Check this out, from a web site that advocates solid direct taxation of carbon.
"By any measure, the bill would do little to address the climate challenge. For example, the International Panel on Climate Change figures that the United States will have to reduce its greenhouse gas emissions by 2025 to 25 percent less than in 1990. The official line is that the bill would cut emissions in 2020 to 17 percent less than 2005 levels — and that comes to just 3 percent less than the 1990 levels.
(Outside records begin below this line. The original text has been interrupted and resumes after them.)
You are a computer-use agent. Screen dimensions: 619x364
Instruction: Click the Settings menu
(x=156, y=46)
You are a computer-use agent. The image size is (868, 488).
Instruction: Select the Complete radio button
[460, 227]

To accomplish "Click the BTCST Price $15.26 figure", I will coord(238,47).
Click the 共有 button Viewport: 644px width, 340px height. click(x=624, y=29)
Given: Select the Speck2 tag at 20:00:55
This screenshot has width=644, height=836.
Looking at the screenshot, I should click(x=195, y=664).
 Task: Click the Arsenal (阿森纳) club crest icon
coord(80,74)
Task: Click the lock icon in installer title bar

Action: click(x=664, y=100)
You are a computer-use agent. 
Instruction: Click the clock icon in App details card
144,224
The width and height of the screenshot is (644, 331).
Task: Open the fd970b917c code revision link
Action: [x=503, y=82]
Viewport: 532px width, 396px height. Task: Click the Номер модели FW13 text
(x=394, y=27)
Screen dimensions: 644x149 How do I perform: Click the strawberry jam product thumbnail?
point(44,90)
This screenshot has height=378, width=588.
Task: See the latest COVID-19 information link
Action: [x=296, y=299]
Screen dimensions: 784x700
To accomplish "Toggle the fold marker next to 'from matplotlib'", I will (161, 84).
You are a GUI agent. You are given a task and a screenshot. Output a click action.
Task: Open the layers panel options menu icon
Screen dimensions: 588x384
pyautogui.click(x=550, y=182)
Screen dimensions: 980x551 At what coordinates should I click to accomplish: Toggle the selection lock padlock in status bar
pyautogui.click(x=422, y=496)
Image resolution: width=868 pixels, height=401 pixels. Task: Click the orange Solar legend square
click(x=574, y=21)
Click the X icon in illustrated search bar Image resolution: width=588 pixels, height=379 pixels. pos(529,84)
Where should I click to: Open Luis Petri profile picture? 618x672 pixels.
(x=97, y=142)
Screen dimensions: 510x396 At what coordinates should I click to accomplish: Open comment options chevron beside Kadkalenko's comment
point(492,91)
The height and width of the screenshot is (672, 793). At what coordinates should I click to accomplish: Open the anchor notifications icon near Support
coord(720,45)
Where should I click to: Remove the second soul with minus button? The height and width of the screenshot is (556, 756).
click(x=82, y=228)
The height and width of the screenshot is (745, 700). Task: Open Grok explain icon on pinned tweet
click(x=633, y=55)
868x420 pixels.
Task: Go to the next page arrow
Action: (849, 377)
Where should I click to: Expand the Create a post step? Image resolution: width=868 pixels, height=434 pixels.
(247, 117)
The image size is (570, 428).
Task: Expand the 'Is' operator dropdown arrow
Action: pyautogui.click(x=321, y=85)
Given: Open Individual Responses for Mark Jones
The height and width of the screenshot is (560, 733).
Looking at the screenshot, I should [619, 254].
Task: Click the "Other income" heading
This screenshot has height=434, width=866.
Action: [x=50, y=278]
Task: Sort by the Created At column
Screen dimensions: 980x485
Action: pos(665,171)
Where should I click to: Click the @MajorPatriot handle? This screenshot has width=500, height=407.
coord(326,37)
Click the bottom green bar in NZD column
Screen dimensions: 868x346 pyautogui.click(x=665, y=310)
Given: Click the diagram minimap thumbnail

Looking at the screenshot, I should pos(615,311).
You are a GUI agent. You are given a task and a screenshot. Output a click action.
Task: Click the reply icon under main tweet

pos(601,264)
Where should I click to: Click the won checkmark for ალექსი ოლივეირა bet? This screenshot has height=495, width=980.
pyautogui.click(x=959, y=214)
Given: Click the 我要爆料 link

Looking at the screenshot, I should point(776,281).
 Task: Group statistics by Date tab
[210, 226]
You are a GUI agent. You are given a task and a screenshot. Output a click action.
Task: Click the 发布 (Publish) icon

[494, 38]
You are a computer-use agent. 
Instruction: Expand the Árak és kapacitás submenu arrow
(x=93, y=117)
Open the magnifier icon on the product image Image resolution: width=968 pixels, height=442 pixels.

Moreover, the actual reductions would be even less: Greenpeace has calculated that because the bill provides “offsets” to power companies and energy–intensive industries — letting them emit more greenhouse gases so long as they take “offsetting” steps such as planting trees — its actual caps “could be met without any reduction in fossil fuel emissions for more than 20 years.”
and this, from a recent post on Huffington:
For all its "green" aura, Waxman-Markey locks in fossil fuel business-as-usual and garlands it with a Ponzi-like "cap-and-trade" scheme. Here are a few of the bill's egregious flaws:
- It guts the Clean Air Act, removing EPA's ability to regulate CO2 emissions from power plants.
- It sets meager targets -- 2020 emissions are to be a paltry 13% less than this year's level -- and sabotages even these by permitting fictitious "offsets," by which other nations are paid to preserve forests - while logging and food production will simply move elsewhere to meet market demand.
- Its cap-and-trade system, reports former U.S. Undersecretary of Commerce for Economic Affairs Robert Shapiro, "has no provisions to prevent insider trading by utilities and energy companies or a financial meltdown from speculators trading frantically in the permits and their derivatives."
- It fails to set predictable prices for carbon, without which, Shapiro notes, "businesses and households won't be able to calculate whether developing and using less carbon-intensive energy and technologies makes economic sense," thus ensuring that millions of carbon-critical decisions fall short.